Mobile: +46 (0)702147811
Office: +46 (0)317863827


Begin forwarded message:

From: Alan R Williams <alan.r....@manchester.ac.uk>
Subject: Re: URLs of workflows for publication
Date: November 11, 2013 11:24:00 AM GMT+01:00
Cc: Sonja Leidenberger <sonja.lei...@bioenv.gu.se>, Alex Hardisty <Hardi...@cardiff.ac.uk>, Matthias Obst <matthi...@bioenv.gu.se>, Jonathan Giddy <J.P....@cs.cardiff.ac.uk>, Abraham Nieva de la Hidalga <a_n...@hotmail.com>

We are discussing this now (as in this second) on the myExperiment skype call.

Alan

On 11/11/2013 10:20, Robert Haines wrote:
Hi all,

I've added Alan to the CC list.

To keep my reply short for now, I think we should be looking at DOIs for
this (http://www.doi.org/).

DOI is an ISO standard, libraries use them, publications have them and
we should be treating our published workflows like published papers. But
I do mean only *published* workflows. Assigning a DOI would be part of
the formal publishing process for our workflows and would get us in the
mindset of versioning things more carefully.

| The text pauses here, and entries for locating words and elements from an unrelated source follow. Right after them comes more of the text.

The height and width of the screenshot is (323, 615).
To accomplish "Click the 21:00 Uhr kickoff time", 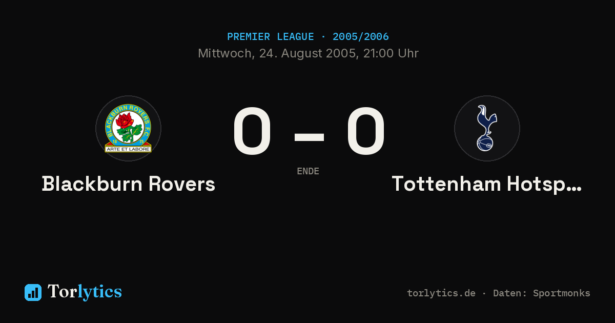I will [391, 53].
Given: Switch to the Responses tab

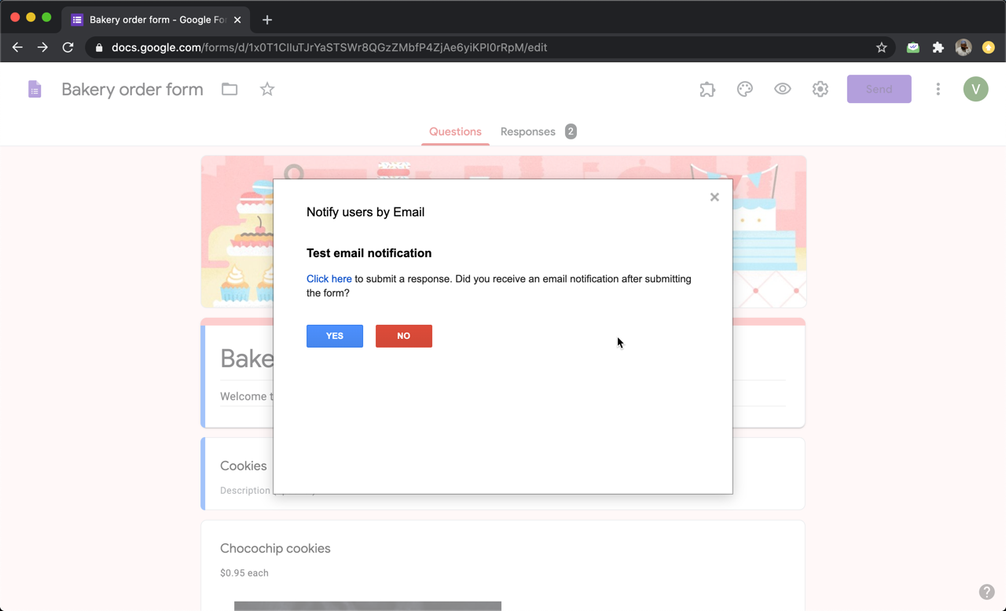Looking at the screenshot, I should (527, 131).
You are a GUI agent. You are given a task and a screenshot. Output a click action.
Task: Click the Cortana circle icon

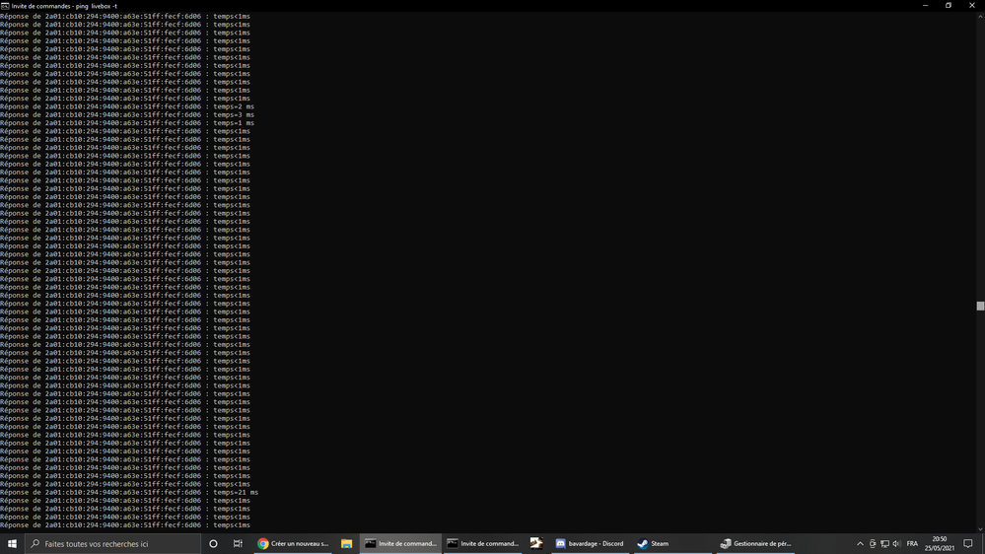click(213, 543)
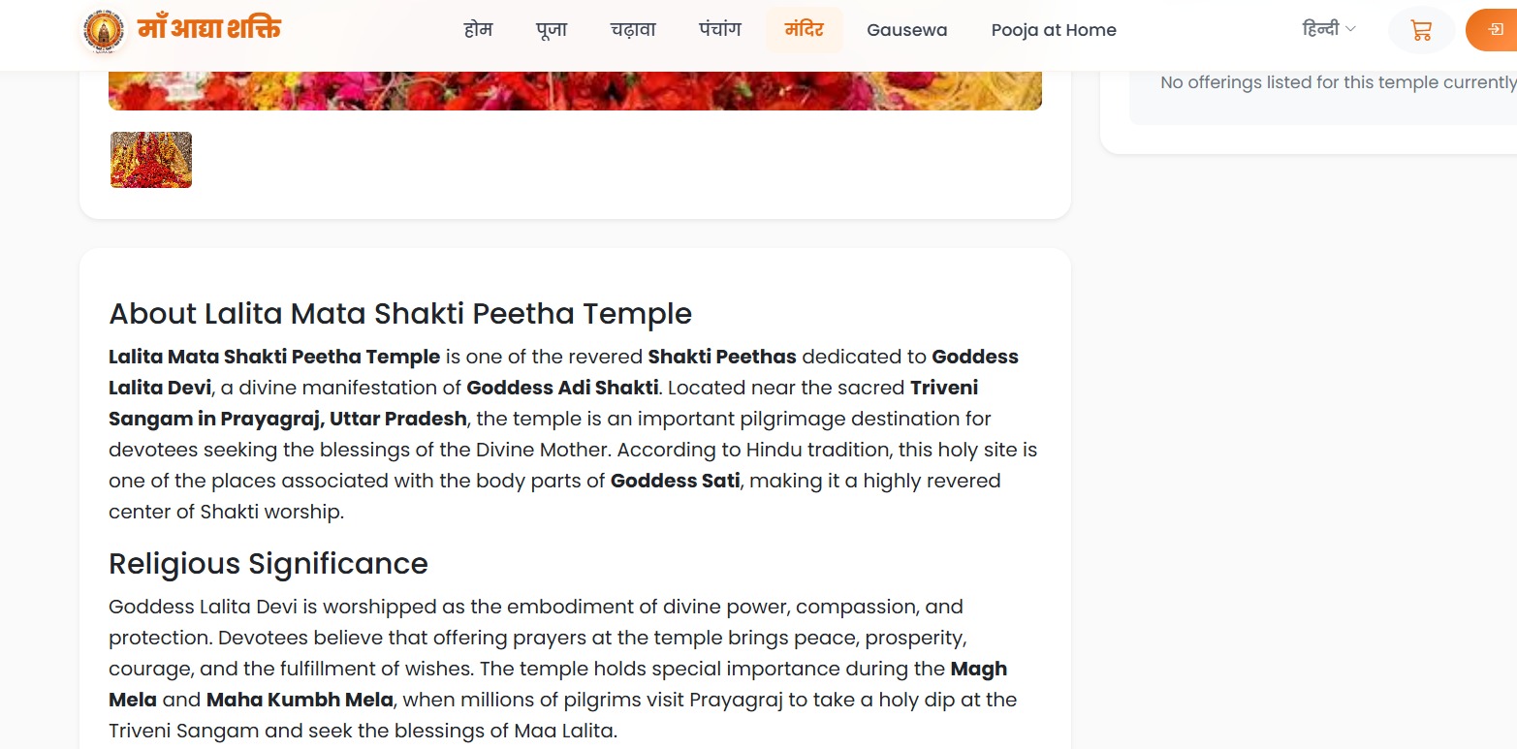Open the पंचांग navigation link
Viewport: 1517px width, 749px height.
pos(719,30)
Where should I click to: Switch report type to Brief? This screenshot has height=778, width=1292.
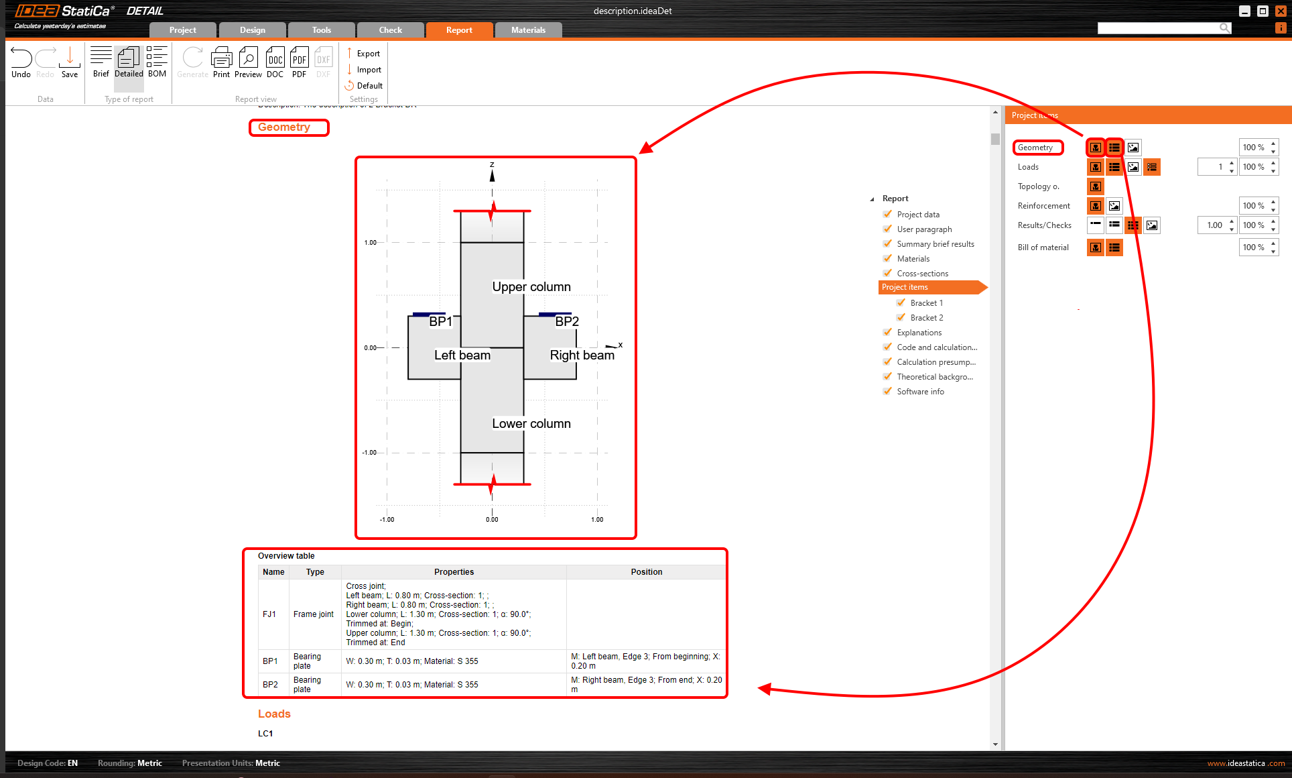(x=101, y=62)
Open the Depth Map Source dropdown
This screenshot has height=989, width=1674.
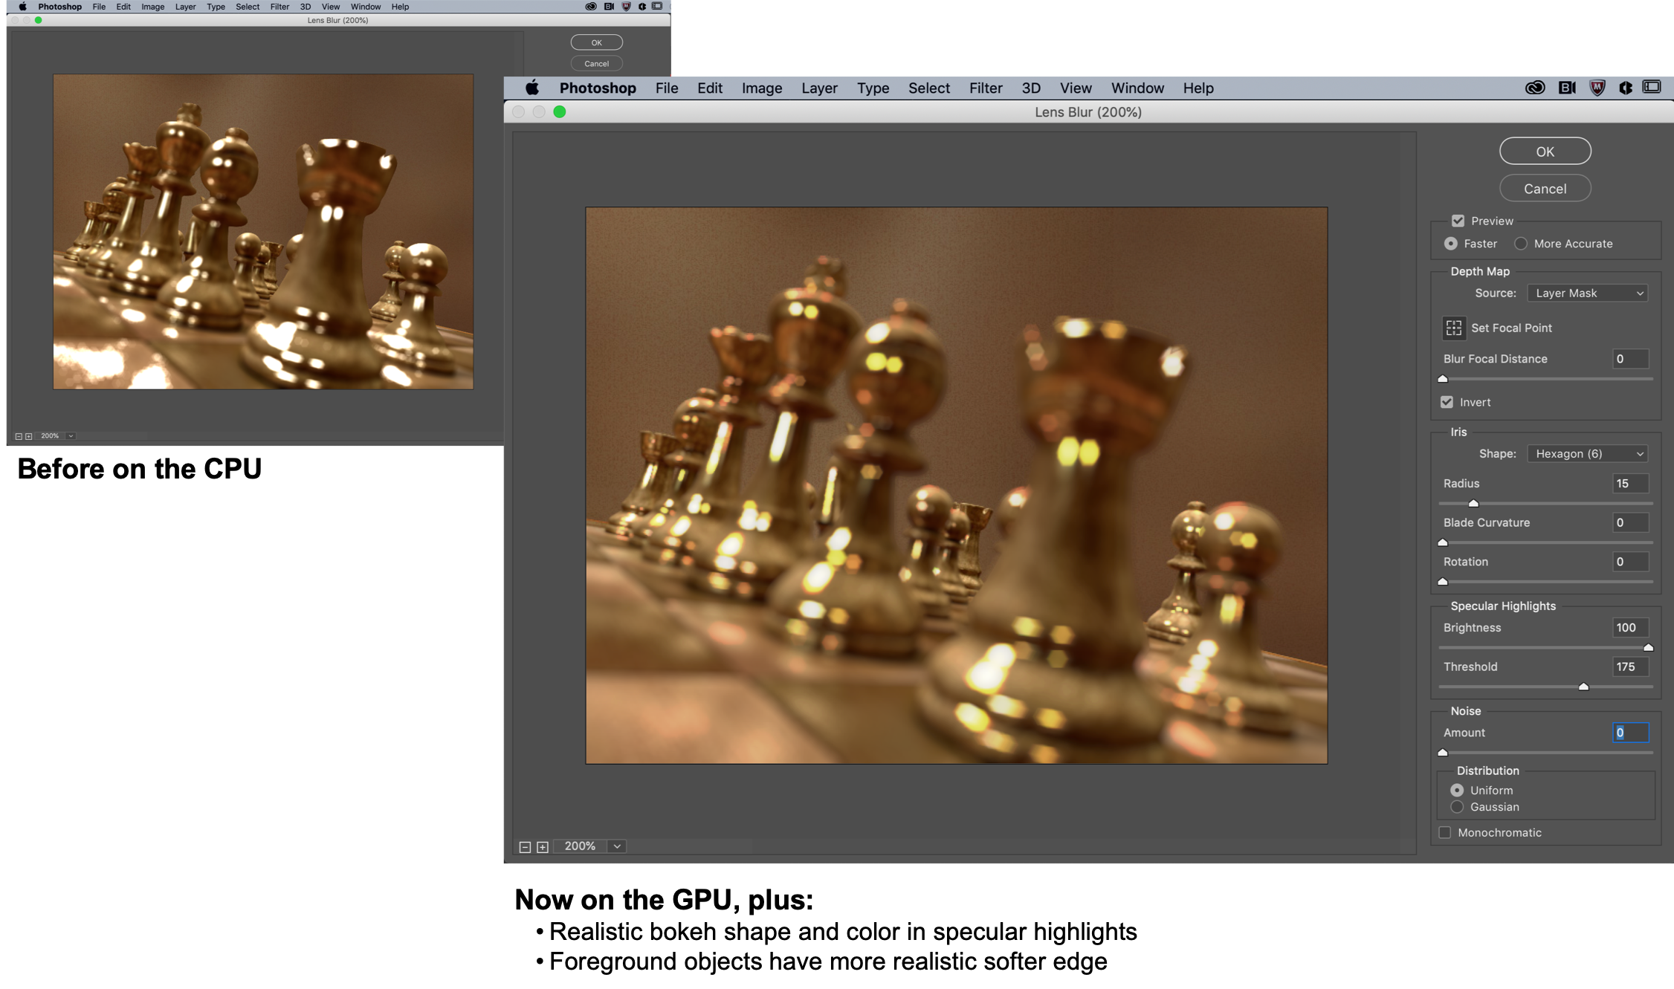pos(1587,294)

The SEEK platform can (or soon will be able to) assign DOIs and register
them so we will have experience of working with them in the myGrid team
soon.

Rob

On 08/11/2013 17:04, Francisco Quevedo wrote:
Hi Sarah,

Good  constructive feedback from the reviewer, although as I will
explain later on, I'm not sure that even using PURL, we can solve all
the problem we can have of this type. For that reason, I've just added
Jon, Abraham and Rob to the conversation so they can give us their
opinion.

To be honest, I didn't know nothing about PURLs, but after reading a
little bit I can see how by using PURLs, we can give to our users a
permanet URL (PURL) to access the content we want them to access, but
also offering us the possibility to move the real place where the
content is without the need to change the url that we gave to our users.
According to its definition:

"A /Persistent/ URL is an address on the World Wide Web that points to
other Web resources. If a Web resource changes location (and hence URL),
a PURL pointing to it can be updated. A user of a PURL always uses the
same Web address, even though the resource in question may have moved. "
http://purl.oclc.org/docs/help.htm

Technically this can be achieved by using a PURL server (basically a url
resolver), where our users access this PURL server and depending on the
path, it will redirect automatically the request to where the content
is. This type of architecture is used amongst others by the U.S.
Government Printing Office to provide stable URLs to online Federal
information (http://purl.fdlp.gov/docs/index.html)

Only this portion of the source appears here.